How to clear cache of keyword field in elastic search?

Hi ,

I am facing cache issue with keyword field in Elastic. I have a document with keyword field which is indexed with some value example : abc later the same document is reindexed again with some value abcd, old value still present in aggregation. How to remove the old value abc with count as zero from aggregation.

Can someone help me how to clear aggregation cache?

I have used clear cache API on fields and on index as well which seems not working

Hi @Bhavyagc

You will need to show an example as that does not sound like correct behavior...
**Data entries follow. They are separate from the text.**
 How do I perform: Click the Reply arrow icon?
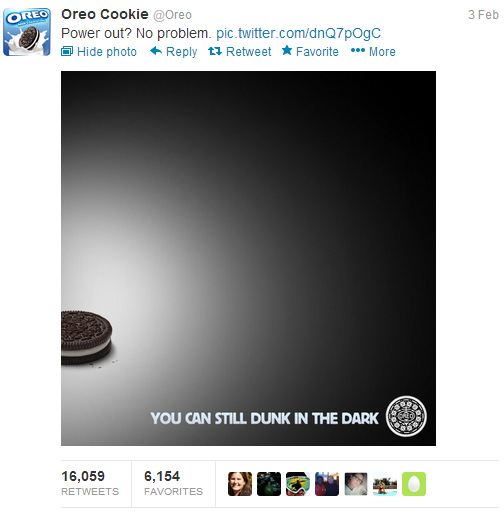tap(156, 51)
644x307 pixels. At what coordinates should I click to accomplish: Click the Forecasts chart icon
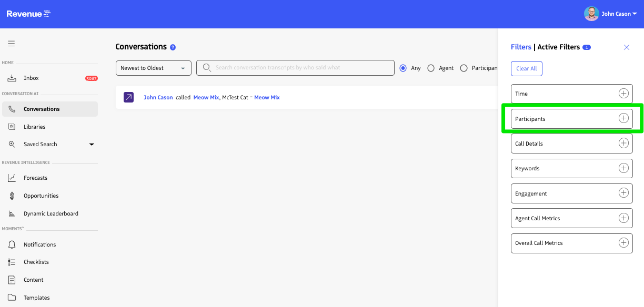pyautogui.click(x=12, y=178)
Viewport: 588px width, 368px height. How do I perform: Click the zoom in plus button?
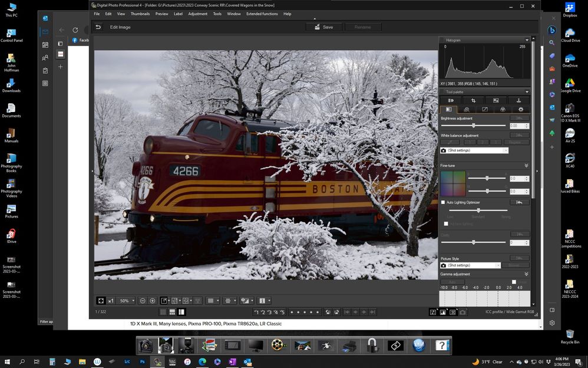[x=153, y=301]
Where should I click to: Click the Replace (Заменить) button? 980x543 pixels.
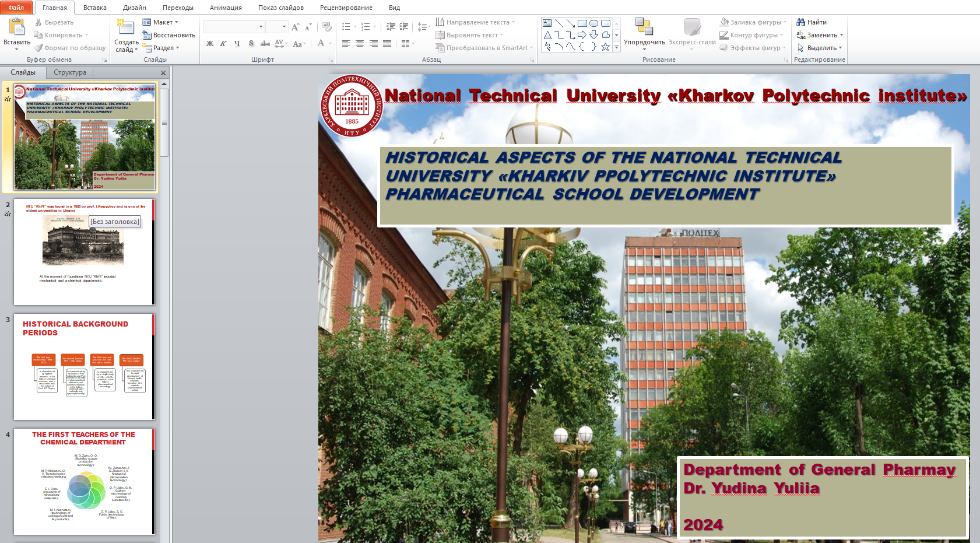click(x=820, y=35)
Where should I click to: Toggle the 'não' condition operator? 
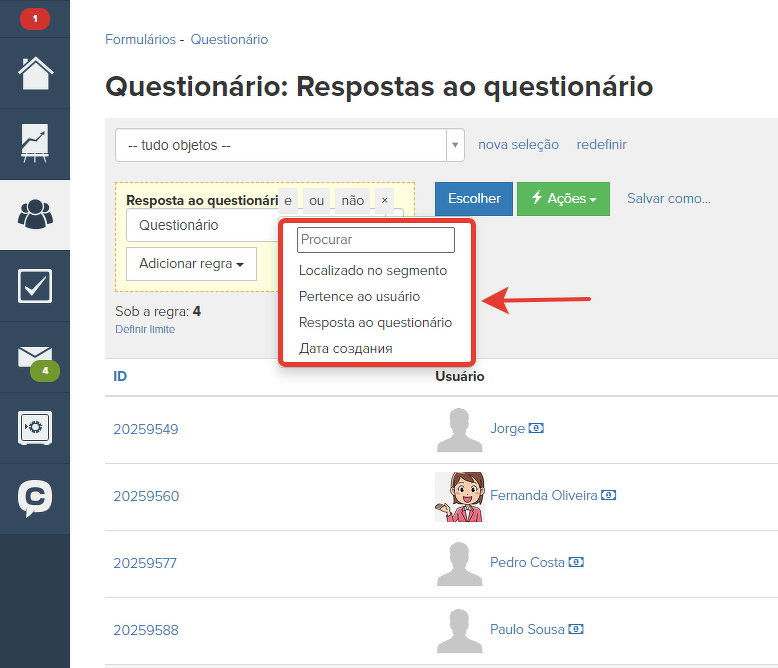[x=352, y=200]
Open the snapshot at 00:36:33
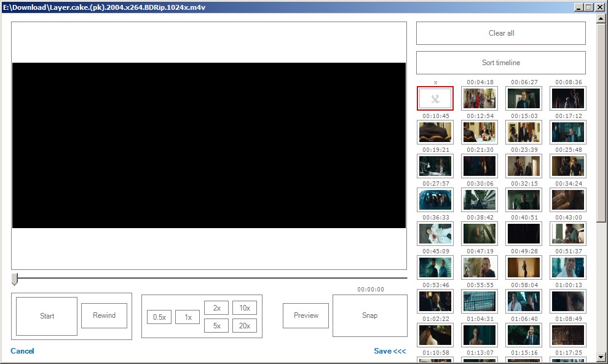 [435, 234]
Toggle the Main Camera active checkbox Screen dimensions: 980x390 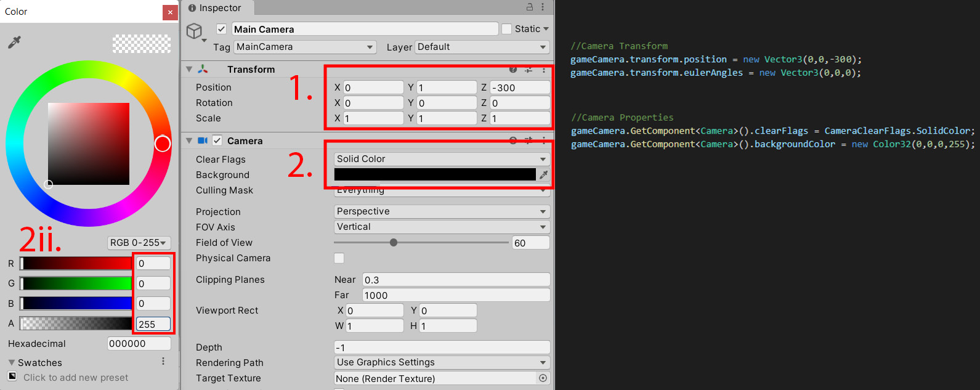(222, 29)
Perhaps the document is not really being updated, but adding another document.

Can you show some repeatable code / example?

1 Like

Hi @stephenb ,

Please find the below example and the exact issue I am facing....

I'm having some problems with aggregations returning old data. When I query directly using bool/must/term the data is not there - as it should. Only in aggregation results.

  1. I have a property called foo.
  2. Then I updated all the documents where foo had the value from x to y.

Querying directly for foo = x yields 0 results (Old value) and foo = y yields 10 results (New value)

When aggregating foo' I receive x in the foo property (withdoc_count=0) and y in the foo property (withdoc_count=10`, which seems correct) . why still x is appearing in foo property with zero doc count?

Elasticsearch version 8.15 running in Elastic Cloud.

Note: when I removed the index completely and populated the index again, everything was working as it should. It only appears to be happening on existing indices.

Hi @Bhavyagc

When I asked for a sample code this is something like I meant..

This code does not produce the result you are seeing so you will need to show us a simple example that shows your results.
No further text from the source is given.